Clinical Interpretation of a Lower-Extremity Functional Scale–Derived Computerized Adaptive Test

Ying-Chih Wang, Dennis L. Hart, Paul W. Stratford and Jerome E. Mioduski

Y.-C. Wang, OT, PhD, is Postdoctoral Research Fellow, Sensory Motor Performance Program, Rehabilitation Institute of Chicago, 345 E Superior St, Ste 1406, Chicago, IL 60611-2654 (USA), and Research Assistant and Consultant, Focus On Therapeutic Outcomes, Inc, Knoxville, Tennessee.
D.L. Hart, PT, PhD, is Director of Consulting and Research, Focus On Therapeutic Outcomes, Inc, Knoxville, Tennessee.
P.W. Stratford, PT, MS, is Professor, School of Rehabilitation Science and Department of Clinical Epidemiology and Biostatistics, McMaster University, Ontario, Quebec, Canada.
J.E. Mioduski, MS, is Information Systems/Programmer, Focus On Therapeutic Outcomes, Inc, Knoxville, Tennessee.

Address all correspondence to Dr Wang at: inga-wang{at}northwestern.edu

Background: The increasing use of computerized adaptive tests (CATs) to generate outcome measures during rehabilitation has prompted questions concerning score interpretation.

Objective: The purpose of this study was to describe meaningful interpretations of functional status (FS) outcome measures estimated with a body part–specific CAT developed from the Lower-Extremity Functional Scale (LEFS).

Design: This investigation was a prospective cohort study of 8,714 people who had hip impairments and were receiving physical therapy in 257 outpatient clinics in 31 states (United States) between January 2005 and June 2007.

Methods: Four approaches were used to clinically interpret outcome data. First, the standard error of the estimate was used to construct the 90% confidence interval for each CAT-generated score estimate. Second, percentile ranks were applied to FS scores. Third, 2 threshold approaches were used to define individual subject–level change: statistically reliable change and clinically important change. The fourth approach was a functional staging method.
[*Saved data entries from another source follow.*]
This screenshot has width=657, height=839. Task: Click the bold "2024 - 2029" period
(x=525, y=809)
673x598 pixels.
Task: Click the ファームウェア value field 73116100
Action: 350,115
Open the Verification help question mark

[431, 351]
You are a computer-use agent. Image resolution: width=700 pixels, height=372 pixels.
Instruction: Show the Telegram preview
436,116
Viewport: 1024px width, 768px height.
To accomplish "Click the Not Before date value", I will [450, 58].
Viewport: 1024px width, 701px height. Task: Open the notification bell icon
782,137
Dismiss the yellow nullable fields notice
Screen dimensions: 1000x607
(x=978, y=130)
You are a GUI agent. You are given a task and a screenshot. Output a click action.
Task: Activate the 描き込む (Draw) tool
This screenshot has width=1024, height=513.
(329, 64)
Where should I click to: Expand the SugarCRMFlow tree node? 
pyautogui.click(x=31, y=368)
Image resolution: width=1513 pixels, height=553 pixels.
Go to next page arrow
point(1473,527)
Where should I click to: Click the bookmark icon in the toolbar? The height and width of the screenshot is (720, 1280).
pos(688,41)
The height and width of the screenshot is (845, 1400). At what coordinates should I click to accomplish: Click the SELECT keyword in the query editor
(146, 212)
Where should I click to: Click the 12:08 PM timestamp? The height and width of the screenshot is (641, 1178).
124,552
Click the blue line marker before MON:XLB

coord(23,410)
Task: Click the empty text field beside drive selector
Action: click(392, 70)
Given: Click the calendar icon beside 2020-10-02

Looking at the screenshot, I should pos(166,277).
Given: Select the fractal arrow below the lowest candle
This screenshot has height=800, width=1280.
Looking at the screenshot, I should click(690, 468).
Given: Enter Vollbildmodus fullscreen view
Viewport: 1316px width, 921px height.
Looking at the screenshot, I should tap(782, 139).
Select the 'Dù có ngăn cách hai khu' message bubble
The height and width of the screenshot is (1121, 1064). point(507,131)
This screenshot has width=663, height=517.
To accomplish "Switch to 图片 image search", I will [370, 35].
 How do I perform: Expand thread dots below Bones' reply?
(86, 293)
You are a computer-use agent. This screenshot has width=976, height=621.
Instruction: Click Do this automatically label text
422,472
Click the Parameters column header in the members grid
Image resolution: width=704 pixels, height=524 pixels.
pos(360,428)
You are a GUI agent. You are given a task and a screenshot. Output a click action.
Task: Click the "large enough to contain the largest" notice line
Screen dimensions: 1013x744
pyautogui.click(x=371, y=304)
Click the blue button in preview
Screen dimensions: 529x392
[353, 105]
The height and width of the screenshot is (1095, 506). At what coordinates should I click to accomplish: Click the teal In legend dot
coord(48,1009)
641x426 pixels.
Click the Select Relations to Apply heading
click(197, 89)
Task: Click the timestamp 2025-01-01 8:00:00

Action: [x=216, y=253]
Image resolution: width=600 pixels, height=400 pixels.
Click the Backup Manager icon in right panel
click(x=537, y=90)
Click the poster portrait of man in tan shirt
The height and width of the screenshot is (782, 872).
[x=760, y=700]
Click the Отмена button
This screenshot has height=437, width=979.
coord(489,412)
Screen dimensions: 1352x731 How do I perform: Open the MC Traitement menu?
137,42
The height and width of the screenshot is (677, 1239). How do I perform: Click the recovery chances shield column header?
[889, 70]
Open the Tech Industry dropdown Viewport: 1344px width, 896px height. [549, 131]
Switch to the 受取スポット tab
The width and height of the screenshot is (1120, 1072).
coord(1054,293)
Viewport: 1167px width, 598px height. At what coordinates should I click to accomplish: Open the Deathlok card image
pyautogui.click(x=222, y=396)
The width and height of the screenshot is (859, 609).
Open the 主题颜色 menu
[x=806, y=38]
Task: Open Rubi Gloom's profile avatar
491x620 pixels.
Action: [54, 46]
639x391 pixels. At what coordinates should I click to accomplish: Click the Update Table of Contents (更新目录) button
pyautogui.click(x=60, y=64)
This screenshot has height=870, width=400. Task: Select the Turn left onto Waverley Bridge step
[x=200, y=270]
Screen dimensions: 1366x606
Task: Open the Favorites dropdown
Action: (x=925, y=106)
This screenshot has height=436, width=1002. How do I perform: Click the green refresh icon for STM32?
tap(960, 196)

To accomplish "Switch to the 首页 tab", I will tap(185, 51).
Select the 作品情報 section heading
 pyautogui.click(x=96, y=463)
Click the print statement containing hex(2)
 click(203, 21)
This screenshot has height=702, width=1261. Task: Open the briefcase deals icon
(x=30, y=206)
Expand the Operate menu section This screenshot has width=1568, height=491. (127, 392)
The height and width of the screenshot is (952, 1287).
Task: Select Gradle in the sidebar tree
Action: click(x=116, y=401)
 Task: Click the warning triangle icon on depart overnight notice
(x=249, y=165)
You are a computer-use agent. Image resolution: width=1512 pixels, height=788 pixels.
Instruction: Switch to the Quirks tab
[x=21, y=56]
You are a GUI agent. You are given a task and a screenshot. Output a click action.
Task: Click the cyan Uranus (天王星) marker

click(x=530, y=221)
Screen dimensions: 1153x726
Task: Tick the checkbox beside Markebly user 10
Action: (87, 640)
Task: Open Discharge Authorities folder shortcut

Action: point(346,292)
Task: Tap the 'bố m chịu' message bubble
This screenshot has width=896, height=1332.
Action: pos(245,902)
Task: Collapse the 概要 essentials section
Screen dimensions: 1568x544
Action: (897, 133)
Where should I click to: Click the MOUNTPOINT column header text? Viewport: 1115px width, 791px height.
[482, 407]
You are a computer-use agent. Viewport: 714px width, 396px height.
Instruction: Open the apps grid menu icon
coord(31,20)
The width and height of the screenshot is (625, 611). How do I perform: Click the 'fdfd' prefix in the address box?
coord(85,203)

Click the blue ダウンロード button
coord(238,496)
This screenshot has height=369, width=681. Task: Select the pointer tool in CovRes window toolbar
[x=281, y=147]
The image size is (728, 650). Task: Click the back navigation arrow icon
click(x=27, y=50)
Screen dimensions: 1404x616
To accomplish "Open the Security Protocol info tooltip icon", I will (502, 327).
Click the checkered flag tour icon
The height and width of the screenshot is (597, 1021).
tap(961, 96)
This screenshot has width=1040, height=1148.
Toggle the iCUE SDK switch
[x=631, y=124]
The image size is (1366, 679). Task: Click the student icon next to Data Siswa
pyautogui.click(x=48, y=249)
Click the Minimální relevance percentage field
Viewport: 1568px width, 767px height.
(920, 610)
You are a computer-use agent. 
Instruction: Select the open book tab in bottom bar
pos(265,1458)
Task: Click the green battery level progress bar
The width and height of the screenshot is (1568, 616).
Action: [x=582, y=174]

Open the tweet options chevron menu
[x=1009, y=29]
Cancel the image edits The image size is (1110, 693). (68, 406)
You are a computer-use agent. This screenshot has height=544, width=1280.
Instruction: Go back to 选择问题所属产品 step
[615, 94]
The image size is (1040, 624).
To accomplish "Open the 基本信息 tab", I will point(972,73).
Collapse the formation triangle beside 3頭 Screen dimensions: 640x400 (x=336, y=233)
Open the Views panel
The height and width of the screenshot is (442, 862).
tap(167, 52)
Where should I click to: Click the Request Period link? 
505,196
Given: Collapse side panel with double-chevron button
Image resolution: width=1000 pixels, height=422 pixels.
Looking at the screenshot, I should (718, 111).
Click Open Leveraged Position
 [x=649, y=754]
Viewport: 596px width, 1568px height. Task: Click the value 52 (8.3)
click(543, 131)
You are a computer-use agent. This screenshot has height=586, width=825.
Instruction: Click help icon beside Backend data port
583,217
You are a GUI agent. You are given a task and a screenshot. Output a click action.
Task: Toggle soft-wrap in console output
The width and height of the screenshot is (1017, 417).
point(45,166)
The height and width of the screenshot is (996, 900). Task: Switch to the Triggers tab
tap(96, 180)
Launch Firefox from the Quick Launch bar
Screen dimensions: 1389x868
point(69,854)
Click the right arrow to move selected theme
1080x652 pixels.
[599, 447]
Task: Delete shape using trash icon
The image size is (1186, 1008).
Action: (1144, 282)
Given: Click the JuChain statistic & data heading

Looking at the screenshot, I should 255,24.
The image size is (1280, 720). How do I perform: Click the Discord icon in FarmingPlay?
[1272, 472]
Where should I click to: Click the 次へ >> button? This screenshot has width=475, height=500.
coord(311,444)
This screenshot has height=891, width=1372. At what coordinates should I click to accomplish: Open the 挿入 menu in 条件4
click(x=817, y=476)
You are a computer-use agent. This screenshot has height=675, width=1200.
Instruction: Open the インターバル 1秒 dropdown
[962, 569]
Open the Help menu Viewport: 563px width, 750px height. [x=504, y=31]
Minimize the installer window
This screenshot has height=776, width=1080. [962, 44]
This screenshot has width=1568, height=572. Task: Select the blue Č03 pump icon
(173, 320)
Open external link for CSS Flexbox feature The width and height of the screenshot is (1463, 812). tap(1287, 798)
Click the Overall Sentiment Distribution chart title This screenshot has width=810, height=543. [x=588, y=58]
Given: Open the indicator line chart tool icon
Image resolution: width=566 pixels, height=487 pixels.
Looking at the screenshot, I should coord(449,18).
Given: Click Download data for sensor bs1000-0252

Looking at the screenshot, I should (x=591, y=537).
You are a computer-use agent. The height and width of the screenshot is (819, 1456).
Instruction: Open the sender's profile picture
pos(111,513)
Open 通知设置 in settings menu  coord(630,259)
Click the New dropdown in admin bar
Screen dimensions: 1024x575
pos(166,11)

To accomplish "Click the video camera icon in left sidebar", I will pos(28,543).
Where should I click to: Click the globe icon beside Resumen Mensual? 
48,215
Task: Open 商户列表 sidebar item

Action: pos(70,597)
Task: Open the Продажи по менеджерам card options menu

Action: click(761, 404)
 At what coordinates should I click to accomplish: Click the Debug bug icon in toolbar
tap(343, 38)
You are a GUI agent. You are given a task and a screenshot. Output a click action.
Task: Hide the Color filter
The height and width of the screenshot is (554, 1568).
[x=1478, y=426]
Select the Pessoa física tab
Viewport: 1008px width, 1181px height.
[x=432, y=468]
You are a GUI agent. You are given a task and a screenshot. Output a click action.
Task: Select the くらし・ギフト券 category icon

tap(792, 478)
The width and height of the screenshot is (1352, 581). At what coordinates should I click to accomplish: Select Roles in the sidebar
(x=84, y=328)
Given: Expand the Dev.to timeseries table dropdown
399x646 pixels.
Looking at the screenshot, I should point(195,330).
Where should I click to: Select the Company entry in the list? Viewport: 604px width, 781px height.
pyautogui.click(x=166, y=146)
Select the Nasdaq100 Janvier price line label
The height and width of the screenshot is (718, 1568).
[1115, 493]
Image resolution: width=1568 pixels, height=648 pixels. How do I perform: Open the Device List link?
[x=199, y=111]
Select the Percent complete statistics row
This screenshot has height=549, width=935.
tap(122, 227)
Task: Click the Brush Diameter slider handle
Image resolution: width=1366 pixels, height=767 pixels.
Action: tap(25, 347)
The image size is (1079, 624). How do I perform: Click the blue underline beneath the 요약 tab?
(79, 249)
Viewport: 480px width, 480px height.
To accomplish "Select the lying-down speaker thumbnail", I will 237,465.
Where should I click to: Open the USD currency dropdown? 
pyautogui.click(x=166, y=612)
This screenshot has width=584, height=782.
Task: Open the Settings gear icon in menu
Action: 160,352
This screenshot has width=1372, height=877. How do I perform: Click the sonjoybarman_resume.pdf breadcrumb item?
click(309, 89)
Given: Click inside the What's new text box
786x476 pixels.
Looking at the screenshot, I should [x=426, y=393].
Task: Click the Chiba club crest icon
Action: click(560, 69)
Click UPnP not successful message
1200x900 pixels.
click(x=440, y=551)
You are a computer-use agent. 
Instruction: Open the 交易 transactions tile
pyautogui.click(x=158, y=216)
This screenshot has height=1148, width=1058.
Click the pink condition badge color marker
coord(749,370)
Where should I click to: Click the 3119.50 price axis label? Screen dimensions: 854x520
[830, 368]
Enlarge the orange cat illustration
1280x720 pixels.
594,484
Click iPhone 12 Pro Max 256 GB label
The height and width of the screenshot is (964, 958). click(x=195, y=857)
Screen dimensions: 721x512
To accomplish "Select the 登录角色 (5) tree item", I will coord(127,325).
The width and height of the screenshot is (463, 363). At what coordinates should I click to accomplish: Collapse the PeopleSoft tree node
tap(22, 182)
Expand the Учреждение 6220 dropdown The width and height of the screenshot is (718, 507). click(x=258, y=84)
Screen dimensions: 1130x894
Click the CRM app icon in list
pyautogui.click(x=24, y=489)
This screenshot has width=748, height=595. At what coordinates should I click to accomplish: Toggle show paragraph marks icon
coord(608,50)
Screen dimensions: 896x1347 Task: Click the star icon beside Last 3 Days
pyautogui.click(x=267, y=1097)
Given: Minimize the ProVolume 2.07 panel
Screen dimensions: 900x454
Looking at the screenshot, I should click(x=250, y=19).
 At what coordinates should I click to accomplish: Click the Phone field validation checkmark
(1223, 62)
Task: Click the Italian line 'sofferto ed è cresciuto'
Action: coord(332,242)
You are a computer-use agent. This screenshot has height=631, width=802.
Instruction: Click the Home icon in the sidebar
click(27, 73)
Results: The precision of a single score was estimated from the FS score ±4. On the basis of the score distribution, 25th, 50th, and 75th percentile ranks corresponded to intake FS scores of 40, 48, and 59 and discharge FS scores of 50, 61, and 75, respectively. The reliable change index supported the conclusion that changes in FS scores of 7 or more units represented statistically reliable change, and receiver operating characteristic analyses supported the conclusion that changes in FS scores of 6 or more units represented minimal clinically important improvement. Participants were classified into 5 hierarchical levels of FS using a functional staging method.

Limitations: Because this study was a secondary analysis of prospectively collected data via a proprietary database management company, generalizability of results may be limited to participating clinics.

Conclusions: The results demonstrated how outcome measures generated from the hip LEFS CAT can be interpreted to improve clinical meaning. This finding might facilitate the use of patient-reported outcomes by clinicians during rehabilitation services.